▽

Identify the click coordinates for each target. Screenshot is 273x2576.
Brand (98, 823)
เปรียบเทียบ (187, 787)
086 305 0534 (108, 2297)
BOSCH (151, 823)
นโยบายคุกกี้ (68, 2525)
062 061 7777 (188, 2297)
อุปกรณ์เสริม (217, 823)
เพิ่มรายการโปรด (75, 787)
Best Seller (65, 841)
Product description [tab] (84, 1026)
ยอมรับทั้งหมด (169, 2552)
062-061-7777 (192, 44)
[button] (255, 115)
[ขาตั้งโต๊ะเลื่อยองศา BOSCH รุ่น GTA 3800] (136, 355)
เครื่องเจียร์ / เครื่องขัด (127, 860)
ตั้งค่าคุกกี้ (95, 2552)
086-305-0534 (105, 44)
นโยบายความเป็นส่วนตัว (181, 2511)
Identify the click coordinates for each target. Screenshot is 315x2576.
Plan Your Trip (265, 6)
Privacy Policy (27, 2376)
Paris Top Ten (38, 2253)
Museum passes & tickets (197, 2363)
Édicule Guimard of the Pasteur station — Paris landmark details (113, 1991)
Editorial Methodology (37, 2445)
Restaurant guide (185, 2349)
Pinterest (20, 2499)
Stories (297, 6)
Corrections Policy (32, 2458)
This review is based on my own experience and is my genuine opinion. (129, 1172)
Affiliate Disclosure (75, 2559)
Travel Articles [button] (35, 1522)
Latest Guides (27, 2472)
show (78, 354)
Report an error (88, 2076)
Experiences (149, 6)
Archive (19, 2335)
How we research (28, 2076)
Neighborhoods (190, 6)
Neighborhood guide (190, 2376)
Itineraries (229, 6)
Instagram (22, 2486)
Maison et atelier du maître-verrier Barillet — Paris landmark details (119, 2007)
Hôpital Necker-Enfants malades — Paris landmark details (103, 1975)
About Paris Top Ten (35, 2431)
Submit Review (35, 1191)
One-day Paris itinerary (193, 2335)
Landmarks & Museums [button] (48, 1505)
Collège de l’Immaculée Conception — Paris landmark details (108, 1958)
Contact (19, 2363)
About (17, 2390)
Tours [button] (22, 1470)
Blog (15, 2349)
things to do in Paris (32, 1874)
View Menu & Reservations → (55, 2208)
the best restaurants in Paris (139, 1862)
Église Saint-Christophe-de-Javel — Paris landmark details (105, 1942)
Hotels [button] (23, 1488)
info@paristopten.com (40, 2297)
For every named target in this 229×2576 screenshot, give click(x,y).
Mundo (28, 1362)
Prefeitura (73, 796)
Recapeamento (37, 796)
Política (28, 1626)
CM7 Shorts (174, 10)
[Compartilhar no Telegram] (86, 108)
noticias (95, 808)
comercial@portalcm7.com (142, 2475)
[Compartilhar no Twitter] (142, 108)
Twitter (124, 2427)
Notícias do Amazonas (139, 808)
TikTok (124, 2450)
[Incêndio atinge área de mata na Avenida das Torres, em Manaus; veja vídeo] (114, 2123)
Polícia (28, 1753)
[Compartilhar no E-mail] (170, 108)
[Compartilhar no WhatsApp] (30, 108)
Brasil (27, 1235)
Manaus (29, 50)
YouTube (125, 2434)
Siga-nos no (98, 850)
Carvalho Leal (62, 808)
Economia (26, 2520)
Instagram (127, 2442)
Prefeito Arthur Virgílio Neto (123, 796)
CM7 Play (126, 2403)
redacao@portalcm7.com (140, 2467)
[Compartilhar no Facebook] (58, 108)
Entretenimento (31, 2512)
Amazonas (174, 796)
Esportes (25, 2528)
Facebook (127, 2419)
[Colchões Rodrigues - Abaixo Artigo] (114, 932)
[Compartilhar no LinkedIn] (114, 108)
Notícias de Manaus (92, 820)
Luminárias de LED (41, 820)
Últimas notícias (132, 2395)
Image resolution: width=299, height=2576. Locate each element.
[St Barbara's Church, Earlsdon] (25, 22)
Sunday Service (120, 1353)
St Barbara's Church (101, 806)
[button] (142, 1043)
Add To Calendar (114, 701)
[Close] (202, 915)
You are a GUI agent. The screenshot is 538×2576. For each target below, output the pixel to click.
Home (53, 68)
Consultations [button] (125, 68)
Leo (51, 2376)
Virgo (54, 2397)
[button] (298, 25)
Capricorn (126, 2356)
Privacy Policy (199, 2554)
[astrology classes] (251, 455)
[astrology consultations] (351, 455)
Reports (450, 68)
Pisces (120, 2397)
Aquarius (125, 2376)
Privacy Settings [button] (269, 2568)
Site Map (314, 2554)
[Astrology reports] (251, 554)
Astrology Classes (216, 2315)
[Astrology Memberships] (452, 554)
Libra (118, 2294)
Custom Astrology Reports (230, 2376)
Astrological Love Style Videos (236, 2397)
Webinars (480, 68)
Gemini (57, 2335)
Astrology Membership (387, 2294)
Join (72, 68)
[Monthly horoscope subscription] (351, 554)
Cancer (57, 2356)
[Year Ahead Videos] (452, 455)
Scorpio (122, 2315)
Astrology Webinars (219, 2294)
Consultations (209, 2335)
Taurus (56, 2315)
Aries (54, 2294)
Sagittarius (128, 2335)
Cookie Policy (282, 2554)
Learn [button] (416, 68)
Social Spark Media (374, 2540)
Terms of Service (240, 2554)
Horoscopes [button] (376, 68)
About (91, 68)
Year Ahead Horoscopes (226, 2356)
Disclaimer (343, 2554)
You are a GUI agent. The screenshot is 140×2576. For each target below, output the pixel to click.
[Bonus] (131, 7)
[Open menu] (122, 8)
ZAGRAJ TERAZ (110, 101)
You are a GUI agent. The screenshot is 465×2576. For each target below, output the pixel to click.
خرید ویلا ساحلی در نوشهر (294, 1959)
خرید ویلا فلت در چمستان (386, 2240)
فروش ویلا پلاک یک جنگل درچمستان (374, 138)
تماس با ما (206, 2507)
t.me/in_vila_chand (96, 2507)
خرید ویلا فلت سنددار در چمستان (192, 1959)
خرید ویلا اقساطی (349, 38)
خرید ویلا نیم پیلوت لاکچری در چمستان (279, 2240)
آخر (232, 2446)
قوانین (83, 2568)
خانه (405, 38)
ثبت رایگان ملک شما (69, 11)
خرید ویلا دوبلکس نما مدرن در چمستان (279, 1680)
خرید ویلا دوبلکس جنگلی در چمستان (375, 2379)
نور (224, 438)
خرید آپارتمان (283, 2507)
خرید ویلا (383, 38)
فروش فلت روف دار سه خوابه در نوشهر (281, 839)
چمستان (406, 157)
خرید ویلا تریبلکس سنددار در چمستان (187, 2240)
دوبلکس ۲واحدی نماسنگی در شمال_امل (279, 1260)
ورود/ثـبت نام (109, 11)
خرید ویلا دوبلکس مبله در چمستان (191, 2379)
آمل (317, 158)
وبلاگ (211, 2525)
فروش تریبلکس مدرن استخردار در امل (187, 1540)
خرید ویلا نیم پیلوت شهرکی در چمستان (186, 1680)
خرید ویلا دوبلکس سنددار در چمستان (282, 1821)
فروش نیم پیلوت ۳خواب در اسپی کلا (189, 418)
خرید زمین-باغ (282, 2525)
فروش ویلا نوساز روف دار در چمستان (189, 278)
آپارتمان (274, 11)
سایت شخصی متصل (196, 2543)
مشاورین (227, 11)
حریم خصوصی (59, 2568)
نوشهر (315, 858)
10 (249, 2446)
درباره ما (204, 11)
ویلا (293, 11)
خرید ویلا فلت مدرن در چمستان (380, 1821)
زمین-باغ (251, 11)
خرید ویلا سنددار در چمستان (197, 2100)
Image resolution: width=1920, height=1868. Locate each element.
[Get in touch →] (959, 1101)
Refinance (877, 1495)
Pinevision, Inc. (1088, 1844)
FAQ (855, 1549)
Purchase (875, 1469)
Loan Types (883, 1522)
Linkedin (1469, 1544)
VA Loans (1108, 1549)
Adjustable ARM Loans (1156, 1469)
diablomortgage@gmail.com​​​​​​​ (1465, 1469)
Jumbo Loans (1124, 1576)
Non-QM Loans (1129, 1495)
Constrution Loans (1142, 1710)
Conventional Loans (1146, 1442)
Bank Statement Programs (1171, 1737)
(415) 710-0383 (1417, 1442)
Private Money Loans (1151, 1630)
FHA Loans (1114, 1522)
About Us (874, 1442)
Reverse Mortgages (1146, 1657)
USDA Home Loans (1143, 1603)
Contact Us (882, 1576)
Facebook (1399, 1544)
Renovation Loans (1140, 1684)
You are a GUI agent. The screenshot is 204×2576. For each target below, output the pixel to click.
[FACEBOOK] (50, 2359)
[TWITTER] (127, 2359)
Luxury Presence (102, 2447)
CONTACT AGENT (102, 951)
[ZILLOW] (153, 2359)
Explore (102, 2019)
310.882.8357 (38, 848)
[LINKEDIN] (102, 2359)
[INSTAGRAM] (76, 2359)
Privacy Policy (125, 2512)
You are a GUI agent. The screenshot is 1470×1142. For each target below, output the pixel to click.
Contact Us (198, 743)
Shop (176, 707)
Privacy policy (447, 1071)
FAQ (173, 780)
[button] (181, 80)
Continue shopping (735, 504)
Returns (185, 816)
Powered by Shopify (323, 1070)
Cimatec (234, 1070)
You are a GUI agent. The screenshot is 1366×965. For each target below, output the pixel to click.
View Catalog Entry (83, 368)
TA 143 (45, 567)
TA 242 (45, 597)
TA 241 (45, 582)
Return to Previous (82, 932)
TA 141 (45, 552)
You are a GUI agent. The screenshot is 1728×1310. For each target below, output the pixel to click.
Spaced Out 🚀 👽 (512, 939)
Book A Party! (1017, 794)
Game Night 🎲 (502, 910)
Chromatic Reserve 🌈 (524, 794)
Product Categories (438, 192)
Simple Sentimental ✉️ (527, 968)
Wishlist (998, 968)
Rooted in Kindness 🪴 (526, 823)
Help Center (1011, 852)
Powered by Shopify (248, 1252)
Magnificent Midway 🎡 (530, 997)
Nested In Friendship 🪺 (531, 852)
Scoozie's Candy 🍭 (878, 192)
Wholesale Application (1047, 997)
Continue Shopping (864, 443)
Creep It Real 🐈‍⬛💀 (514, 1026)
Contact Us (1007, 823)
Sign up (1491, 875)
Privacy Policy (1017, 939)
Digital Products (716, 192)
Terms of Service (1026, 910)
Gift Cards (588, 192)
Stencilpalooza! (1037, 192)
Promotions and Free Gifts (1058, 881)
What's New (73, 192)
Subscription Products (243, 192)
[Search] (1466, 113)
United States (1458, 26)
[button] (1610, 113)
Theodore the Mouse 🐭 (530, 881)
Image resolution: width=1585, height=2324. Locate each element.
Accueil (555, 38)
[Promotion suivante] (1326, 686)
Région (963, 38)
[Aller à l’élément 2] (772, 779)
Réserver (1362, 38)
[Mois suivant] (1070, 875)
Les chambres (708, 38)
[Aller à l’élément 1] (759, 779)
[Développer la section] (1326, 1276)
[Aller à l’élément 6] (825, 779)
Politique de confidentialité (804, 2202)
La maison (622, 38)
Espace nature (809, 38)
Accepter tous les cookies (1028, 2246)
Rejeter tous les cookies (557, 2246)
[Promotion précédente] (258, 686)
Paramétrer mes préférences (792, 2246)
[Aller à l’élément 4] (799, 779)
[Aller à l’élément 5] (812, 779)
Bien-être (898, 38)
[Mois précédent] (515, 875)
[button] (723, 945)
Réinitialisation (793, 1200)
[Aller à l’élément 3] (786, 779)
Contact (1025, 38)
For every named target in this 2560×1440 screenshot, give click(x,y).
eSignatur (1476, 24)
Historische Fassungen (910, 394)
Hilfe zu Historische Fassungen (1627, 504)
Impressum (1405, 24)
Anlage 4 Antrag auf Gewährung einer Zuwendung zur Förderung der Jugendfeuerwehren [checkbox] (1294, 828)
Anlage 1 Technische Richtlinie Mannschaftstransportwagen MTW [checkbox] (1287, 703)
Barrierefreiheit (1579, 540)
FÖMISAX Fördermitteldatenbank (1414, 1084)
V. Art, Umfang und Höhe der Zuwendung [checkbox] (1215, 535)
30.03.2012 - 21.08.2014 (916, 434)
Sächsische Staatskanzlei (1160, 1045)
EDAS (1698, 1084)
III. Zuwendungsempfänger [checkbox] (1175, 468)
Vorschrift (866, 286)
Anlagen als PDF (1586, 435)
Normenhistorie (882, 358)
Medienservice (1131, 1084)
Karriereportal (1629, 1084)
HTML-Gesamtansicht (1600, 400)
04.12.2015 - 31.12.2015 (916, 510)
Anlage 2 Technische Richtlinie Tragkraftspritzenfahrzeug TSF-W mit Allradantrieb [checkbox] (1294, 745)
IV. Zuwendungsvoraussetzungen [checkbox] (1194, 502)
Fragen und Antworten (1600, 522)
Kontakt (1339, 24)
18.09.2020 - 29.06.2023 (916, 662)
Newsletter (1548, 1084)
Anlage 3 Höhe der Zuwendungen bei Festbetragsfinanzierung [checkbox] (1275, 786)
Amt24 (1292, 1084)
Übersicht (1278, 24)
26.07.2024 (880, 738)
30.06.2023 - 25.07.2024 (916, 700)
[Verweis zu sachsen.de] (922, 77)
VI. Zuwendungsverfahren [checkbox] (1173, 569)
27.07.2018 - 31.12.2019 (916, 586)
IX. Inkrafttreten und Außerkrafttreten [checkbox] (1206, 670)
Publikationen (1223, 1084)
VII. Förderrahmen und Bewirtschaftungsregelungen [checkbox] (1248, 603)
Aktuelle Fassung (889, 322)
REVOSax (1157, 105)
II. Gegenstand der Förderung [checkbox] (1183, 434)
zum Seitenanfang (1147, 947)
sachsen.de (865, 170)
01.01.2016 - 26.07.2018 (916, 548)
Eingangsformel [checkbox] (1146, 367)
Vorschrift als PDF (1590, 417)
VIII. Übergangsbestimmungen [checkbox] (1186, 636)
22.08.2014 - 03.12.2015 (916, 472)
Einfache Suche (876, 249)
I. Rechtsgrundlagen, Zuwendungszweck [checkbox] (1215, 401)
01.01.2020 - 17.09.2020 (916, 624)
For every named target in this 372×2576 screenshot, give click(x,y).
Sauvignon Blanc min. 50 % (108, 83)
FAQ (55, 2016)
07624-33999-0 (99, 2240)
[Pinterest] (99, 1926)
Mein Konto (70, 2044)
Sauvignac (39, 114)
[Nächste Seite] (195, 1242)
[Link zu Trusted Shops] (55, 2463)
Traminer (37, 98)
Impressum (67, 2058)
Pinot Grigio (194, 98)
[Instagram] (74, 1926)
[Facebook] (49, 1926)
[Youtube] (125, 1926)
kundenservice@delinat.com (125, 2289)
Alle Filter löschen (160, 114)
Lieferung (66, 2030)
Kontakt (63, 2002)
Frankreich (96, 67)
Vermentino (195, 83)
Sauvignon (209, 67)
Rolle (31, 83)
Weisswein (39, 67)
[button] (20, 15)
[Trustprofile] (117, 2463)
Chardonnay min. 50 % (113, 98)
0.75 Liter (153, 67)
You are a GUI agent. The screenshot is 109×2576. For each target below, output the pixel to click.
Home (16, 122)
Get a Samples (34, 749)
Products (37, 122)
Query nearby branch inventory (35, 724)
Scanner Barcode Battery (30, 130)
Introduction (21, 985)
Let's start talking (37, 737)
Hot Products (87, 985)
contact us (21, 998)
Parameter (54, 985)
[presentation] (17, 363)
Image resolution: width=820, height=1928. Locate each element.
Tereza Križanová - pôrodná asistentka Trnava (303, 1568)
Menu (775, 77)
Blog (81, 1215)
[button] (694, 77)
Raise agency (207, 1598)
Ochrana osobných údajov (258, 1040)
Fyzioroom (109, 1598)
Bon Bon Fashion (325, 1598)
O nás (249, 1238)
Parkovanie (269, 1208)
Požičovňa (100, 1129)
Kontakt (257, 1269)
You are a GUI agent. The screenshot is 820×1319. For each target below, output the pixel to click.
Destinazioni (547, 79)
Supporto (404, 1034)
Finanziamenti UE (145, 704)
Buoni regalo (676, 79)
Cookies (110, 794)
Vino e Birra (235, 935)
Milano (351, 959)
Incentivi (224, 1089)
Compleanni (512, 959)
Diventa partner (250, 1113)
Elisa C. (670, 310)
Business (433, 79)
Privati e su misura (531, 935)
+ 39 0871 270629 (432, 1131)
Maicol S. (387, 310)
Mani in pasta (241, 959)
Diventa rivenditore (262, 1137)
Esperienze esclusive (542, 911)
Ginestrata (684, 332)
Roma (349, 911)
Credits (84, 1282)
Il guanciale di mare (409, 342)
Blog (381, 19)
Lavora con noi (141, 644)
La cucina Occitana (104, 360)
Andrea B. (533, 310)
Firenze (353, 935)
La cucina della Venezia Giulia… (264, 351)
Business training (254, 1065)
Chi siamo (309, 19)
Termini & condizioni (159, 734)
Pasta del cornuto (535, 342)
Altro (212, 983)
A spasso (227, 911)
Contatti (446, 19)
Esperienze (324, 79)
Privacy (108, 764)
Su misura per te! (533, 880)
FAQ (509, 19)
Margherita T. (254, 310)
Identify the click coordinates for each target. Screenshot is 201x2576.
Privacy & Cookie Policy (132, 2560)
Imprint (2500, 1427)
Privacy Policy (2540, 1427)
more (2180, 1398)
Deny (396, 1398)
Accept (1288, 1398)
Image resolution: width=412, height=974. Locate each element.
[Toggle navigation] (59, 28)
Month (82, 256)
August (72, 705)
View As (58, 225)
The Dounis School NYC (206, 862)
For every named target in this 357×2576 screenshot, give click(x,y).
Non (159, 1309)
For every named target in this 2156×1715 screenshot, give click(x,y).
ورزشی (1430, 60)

△

> [WHAT YOU ARE ASKED TO DO] Copy out the data from the line with "FAQ (55, 2016)" up to and including the line with "0.75 Liter (153, 67)". Keep each line's wording, but raise both numbers in every coordinate answer by 109.

> [RESULT FOR THIS TASK]
FAQ (164, 2125)
07624-33999-0 (208, 2349)
[Pinterest] (208, 2035)
Mein Konto (179, 2153)
Sauvignac (148, 223)
[Nächste Seite] (304, 1351)
[Link zu Trusted Shops] (164, 2572)
Traminer (146, 207)
Impressum (176, 2167)
Pinot Grigio (303, 207)
[Instagram] (183, 2035)
[Facebook] (158, 2035)
[Youtube] (234, 2035)
kundenservice@delinat.com (234, 2398)
Alle Filter löschen (269, 223)
Lieferung (175, 2139)
Kontakt (172, 2111)
Frankreich (205, 176)
Vermentino (304, 192)
Sauvignon (318, 176)
Rolle (140, 192)
Weisswein (148, 176)
[button] (129, 124)
[Trustprofile] (226, 2572)
Chardonnay min. 50 % (222, 207)
0.75 Liter (262, 176)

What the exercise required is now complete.